Wouldn’t you break your back for a coxswain like that? Chief mate Starbuck, whose name has now become synonymous with “grande nonfat mocha latte with an extra shot,” urged on his crew more economically. All he said was, “Pull, pull, my good boys.” Whereas Flask, the Pequod’s third mate and its most eager whale hunter, could barely contain himself:
Sing out and say something, my hearties. Roar and pull, my thunderbolts! Beach me, beach me on their black backs, boys; only do that for me, and I’ll sign over to you my Martha’s Vineyard plantation, boys; including wife and children, boys. Lay me on—lay me on! O Lord, Lord! but I shall go stark, staring mad: See! See that white water!
As for the whaleboat management secrets of Captain Ahab, Melville was coy: “But what it was that inscrutable Ahab said to that tiger-yellow crew of his—these were words best omitted here; for you live under the blessed light of the evangelical land.” But Ahab knew how to incentivize.

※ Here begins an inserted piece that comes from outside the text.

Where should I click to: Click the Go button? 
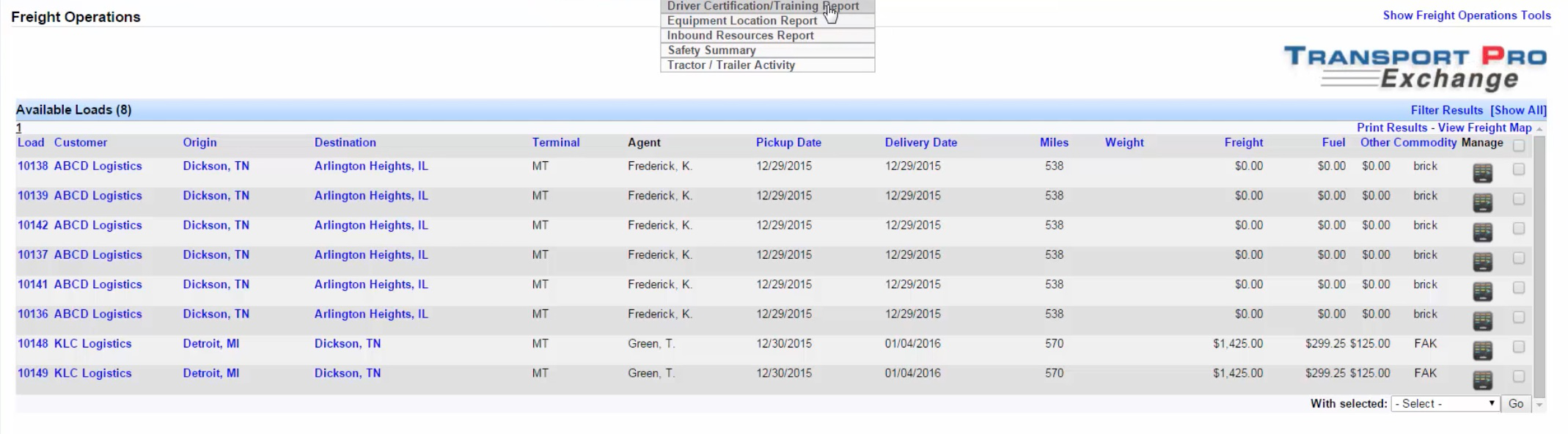1516,404
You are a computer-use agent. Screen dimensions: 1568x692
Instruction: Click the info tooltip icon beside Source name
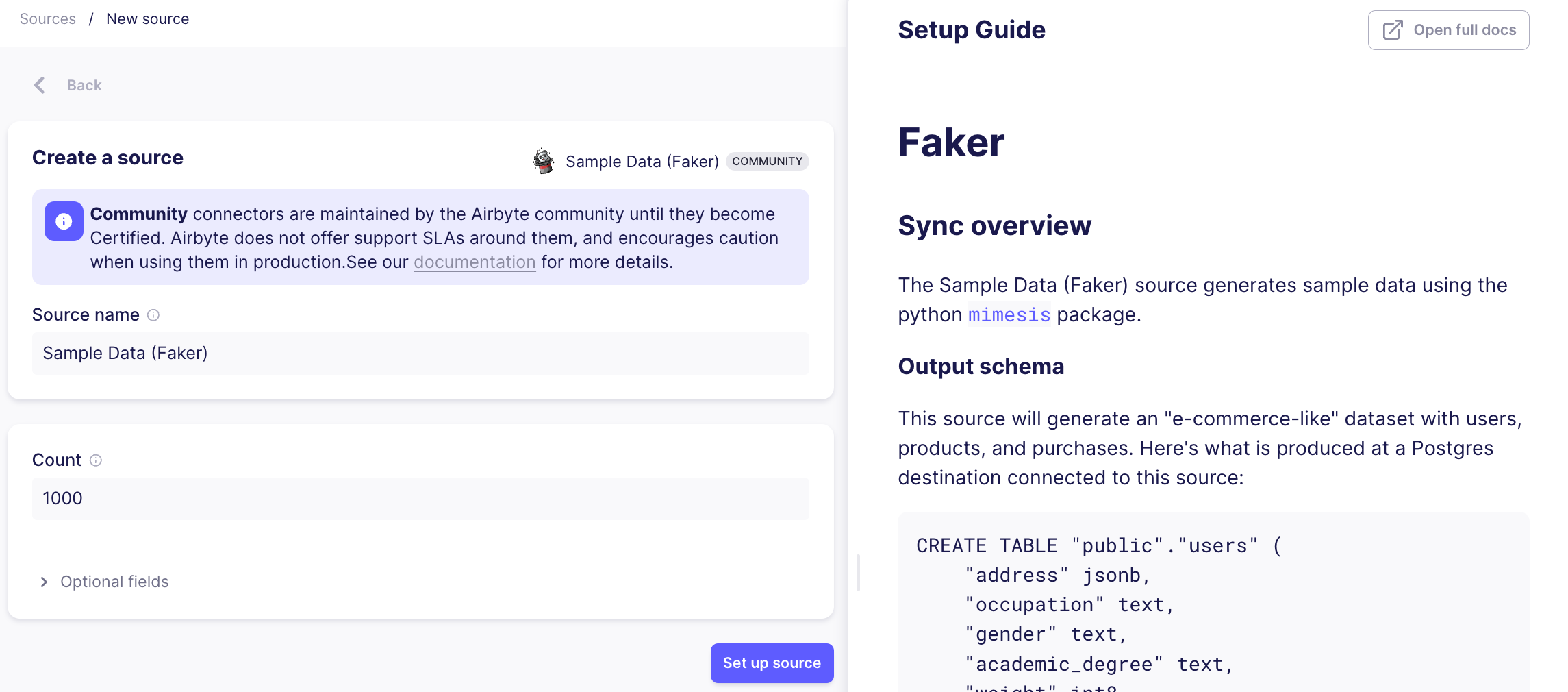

Want to improve your third quarter? Try nailing a gold doubloon above the water cooler. Business schools could use these four disparate styles of pep-talking as case studies on how to motivate employees, though it’s possible that human resources might have a problem with “Pull, sucklings!”
Then there’s what might be called the Anti-Pep Talk, which seeks to inspire by scaring the bejeezus out of the audience. One of the most memorable of this genre was surely delivered by the late Herb Broo
ks, the U.S. Olympic hockey coach whose team performed the “Miracle on Ice” by beating the Soviets in 1980. On that occasion, the famously abrasive Brooks went into the locker room and told his men, “You’re meant to be here. This moment is yours. You’re meant to be here at this time.”
Very calm, almost Zen-like. And boy did it work. Before the next game, with Finland, he told them, “If you lose this game, you’ll take it to your f—g grave.” He turned to leave, pausing at the door to add, “Your f—g grave.”
Vince Lombardi, legendary coach of the Green Bay Packers, inspired by evincing contempt for anything less than total victory. “There is a second-place bowl game,” he said, “but it is a game for losers played by losers. It is and always has been an American zeal to be first in anything we do, and to win, and to win, and to win.”
This American will to win is most grandiloquently showcased in the opening scene of the movie Patton—a pep talk to the troops on the eve of the invasion of Europe. George C. Scott strides out on stage, exquisitely accoutered in chrome helmet, ivory-handled .45s, riding crop, and breeches.
“The Americans love a winner,” he says, “and cannot tolerate a loser. Americans despise cowards. Americans play to win—all the time. I wouldn’t give a hoot for a man who lost and laughed. That’s why Americans have never lost and will never lose a war, for the very thought of losing is hateful to an American.”
The above is from the actual speech Patton gave in the spring of 1944. Historians call it “The Speech.” It was carefully rehearsed and staged, and he gave it four or more times on the eve of invasion. In contrast to the quiet invigorations of Ike and Omar Bradley, Patton’s is pure trumpet, the Mother of All Pep Talks. The movie version—written in part by a young Francis Ford Coppola—is actually less profane than the real article: “An army is a team. It lives, sleeps, eats, fights as a team. This individual heroic stuff is a lot of crap. The bilious bastards who wrote that kind of stuff for the Saturday Evening Post don’t know any more about real battle than they do about f—g.”